Ensuite nous devons assurer la qualité de ces fiches produits car, dans ce que les vendeurs nous envoient, il y a du bon et du moins bon. Ainsi, nous devons réfléchir à comment est-ce qu'on filtre ? Comment est-ce qu'on améliore ? Comment est-ce qu'on classe les produits ? Nous avons donc beaucoup investi dans l'IA pour nous améliorer et, aujourd'hui, nous avons recatégorisé des dizaines de millions de produits grâce à GPT.
Ces innovations sont-elles bien reçues par vos équipes ?
Oui, le troisième volet tech porte sur la façon dont celle-ci irrigue l'ensemble de l'organisation. Comme nous sommes une entreprise portée par la data, l'IA générative sert d'appui aux équipes d'un grand nombre de services, donc c'est un élément important. Nos équipes et nos développeurs veulent avoir des environnements de développement qui fonctionnent bien afin de travailler dans de bonnes conditions. Depuis un an et demi, nous avons déployé le GitHub copilot pour les accompagner dans le développement.
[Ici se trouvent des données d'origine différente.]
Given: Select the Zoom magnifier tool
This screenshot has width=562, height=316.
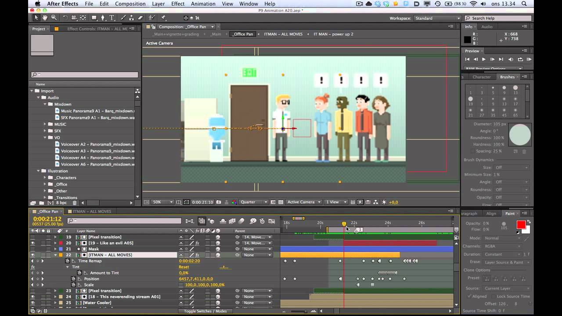Looking at the screenshot, I should [54, 18].
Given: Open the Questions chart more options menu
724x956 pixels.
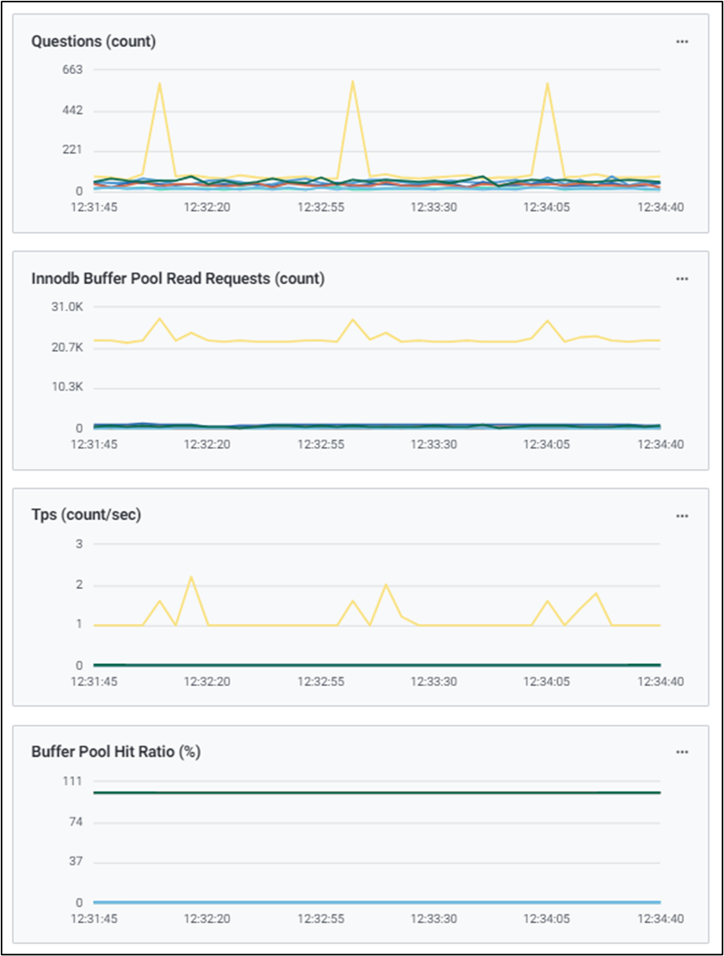Looking at the screenshot, I should pyautogui.click(x=682, y=42).
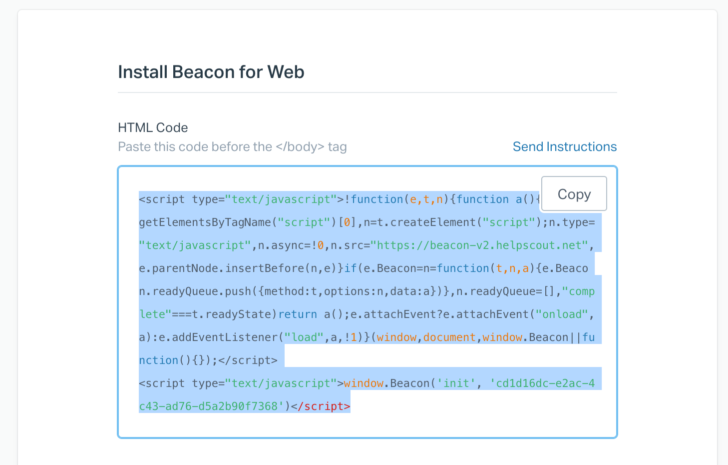The height and width of the screenshot is (465, 728).
Task: Click the first opening script tag
Action: (x=162, y=199)
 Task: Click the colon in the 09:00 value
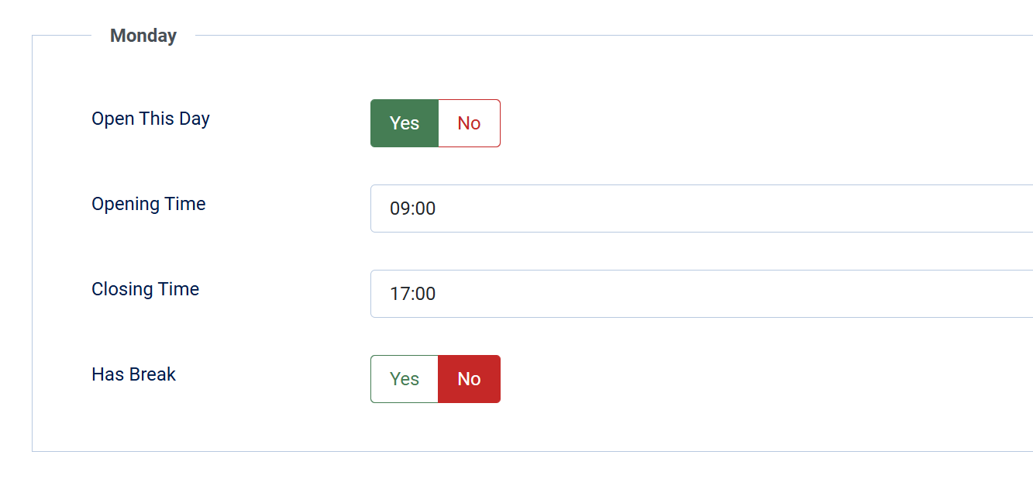point(412,209)
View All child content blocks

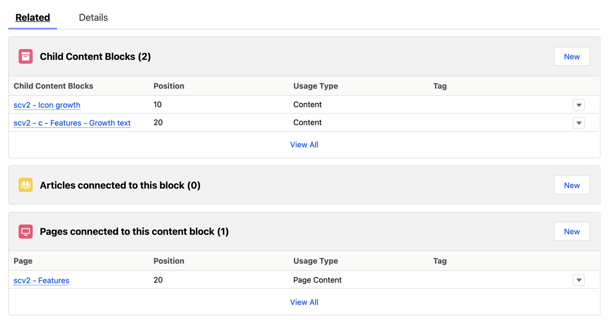pyautogui.click(x=304, y=144)
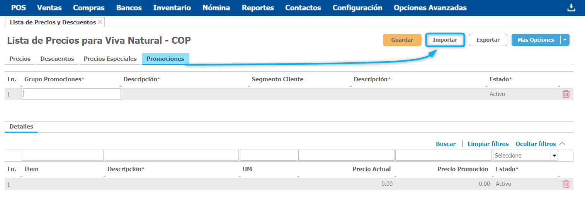Click the Importar button

point(445,40)
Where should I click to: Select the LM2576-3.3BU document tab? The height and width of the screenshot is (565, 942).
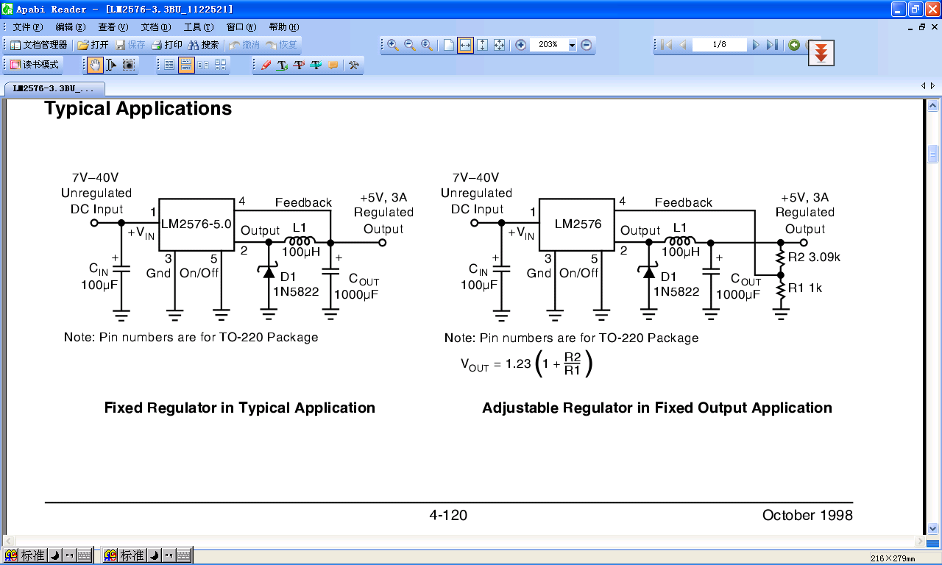tap(54, 89)
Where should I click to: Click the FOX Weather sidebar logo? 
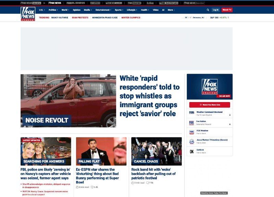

Nous avons notamment mis en place des systèmes d'indexation automatique de bases de données qui facilitent l'accès à toute l'information nécessaire pour nos dizaines de data analysts.
Les marketplaces représentent-elles l'avenir de l'e-commerce ?
Je suis convaincu que la marketplace est un modèle "parfait" et, pour moi, c'est l'horizon vers lequel l'e-commerce se dirige. Déjà, parce que les places de marché répondent aux attentes de choix des consommateurs, mais aussi à celles des prix. Les tarifs intéressants sont possibles ici grâce à la mise en concurrence permanente des vendeurs.
Pour les vendeurs, les marketplaces sont des territoires de développement et d'expérimentation importants. De plus en plus de fabricants se lancent dans ce modèle performant et flexible pour profiter du retour d'expérience rapide qu'il leur offre. Cette possibilité de mettre en vente un produit et de voir des résultats en quelques jours ouvre la voie pour tester des choses et innover avec moins de risques que sur un site propre ou en magasin.
2016 Thomas Métivier intègre les équipes de Cdiscount en qualité de directeur de mission. Un an plus tard, il est promu directeur de la stratégie.
2021 Il prend le poste de directeur général d'Octopia, la filiale d'activité BtoB de Cdiscount. Il restera à sa tête pendant deux ans.
2023 Thomas Métivier devient membre du comité exécutif du groupe Casino, maison mère de Cdiscount.
2024 Au poste de directeur général de Cdiscount depuis janvier 2023, il devient P-dg de l'enseigne d'e-commerce en mars de cette année.